EXERCISE AIM:
Please rewrite the lines of the listing below, from the line containing "Task: Click the Diviseurs (Split) icon" through the end of the listing, inclusive, changing "Notification" to "Alert" and keeping everything else the same. Omit the pictures from your answer.

— Begin DATA SHOWN —

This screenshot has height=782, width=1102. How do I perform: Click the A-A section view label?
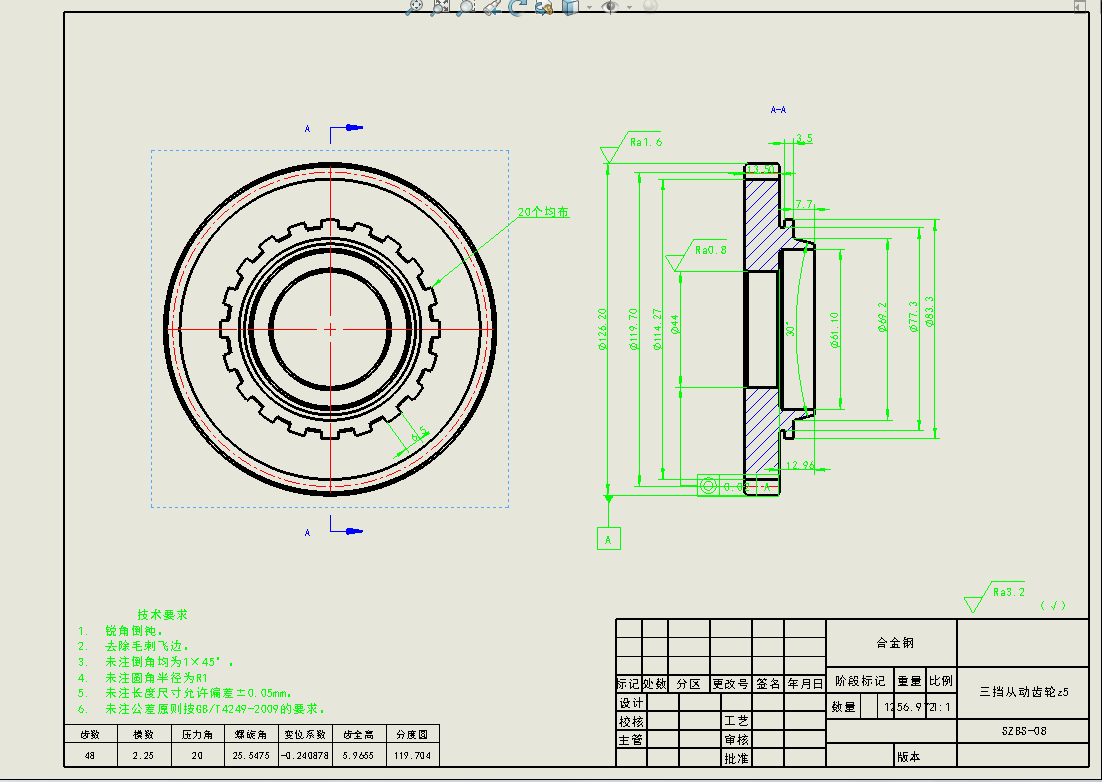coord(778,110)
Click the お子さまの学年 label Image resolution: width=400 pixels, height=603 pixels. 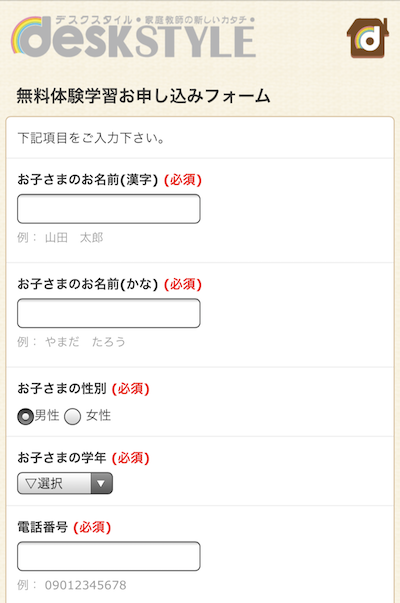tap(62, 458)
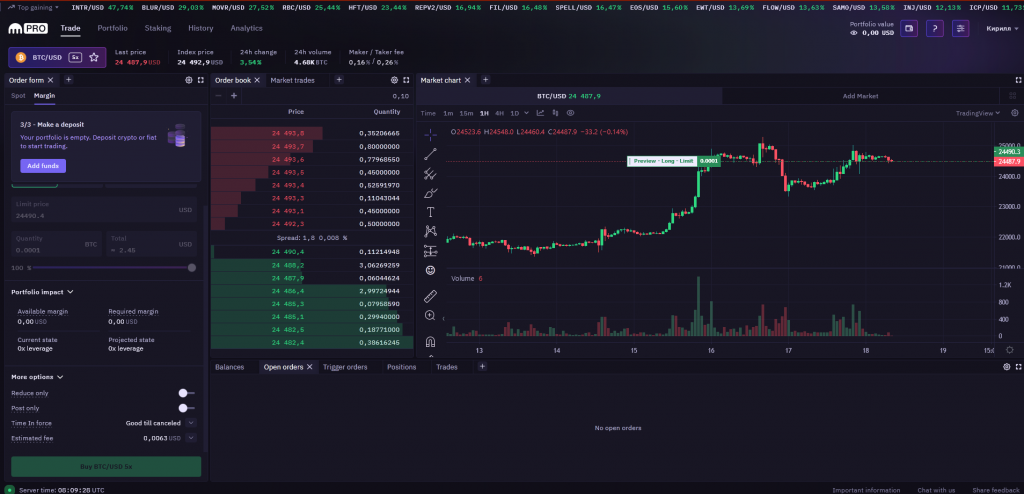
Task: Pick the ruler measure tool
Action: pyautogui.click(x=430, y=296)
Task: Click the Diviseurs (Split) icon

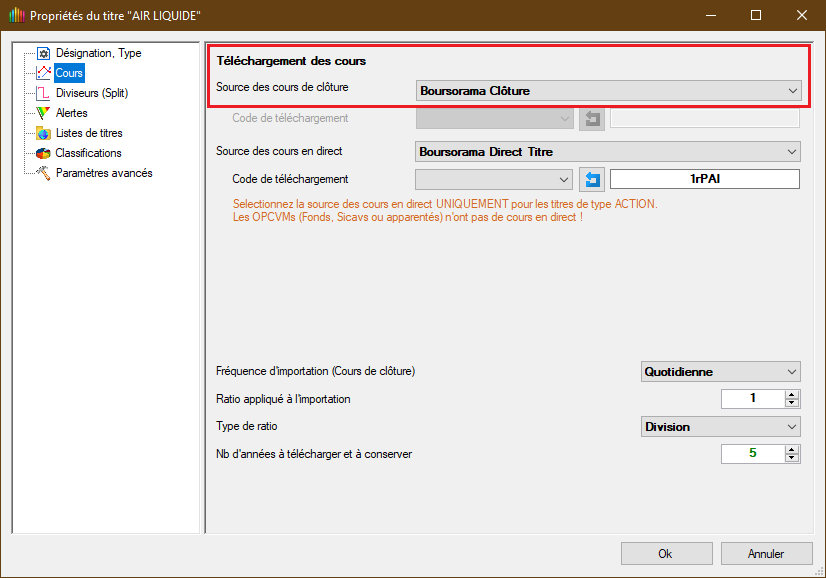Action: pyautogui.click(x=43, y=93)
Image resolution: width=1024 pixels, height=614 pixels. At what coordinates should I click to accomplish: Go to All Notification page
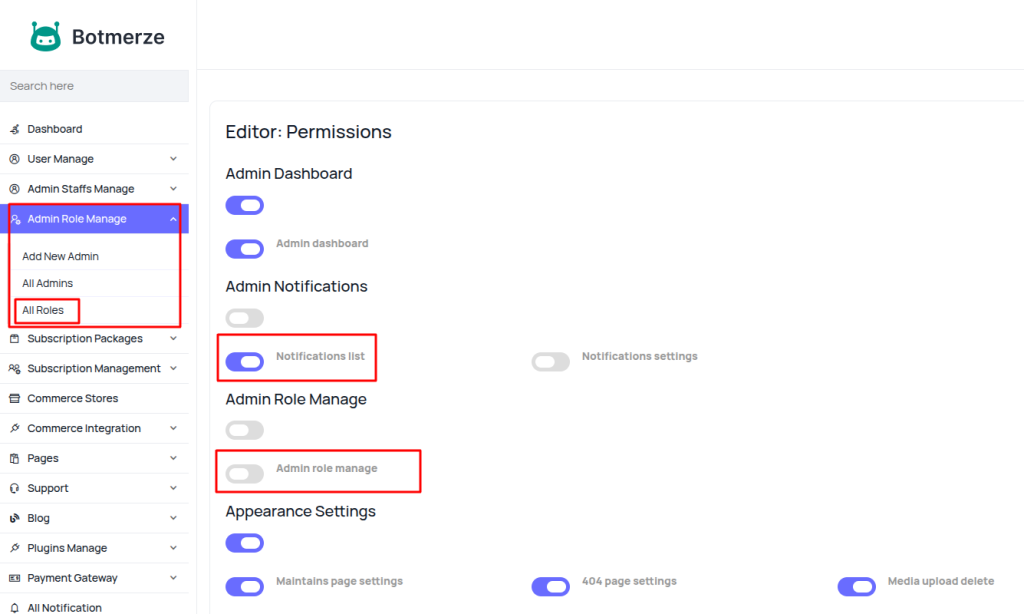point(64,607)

— End DATA SHOWN —

REPLY:
Task: Click the Diviseurs (Split) icon

Action: pyautogui.click(x=43, y=93)
Image resolution: width=1024 pixels, height=614 pixels. At what coordinates should I click to accomplish: Go to All Alert page
point(64,607)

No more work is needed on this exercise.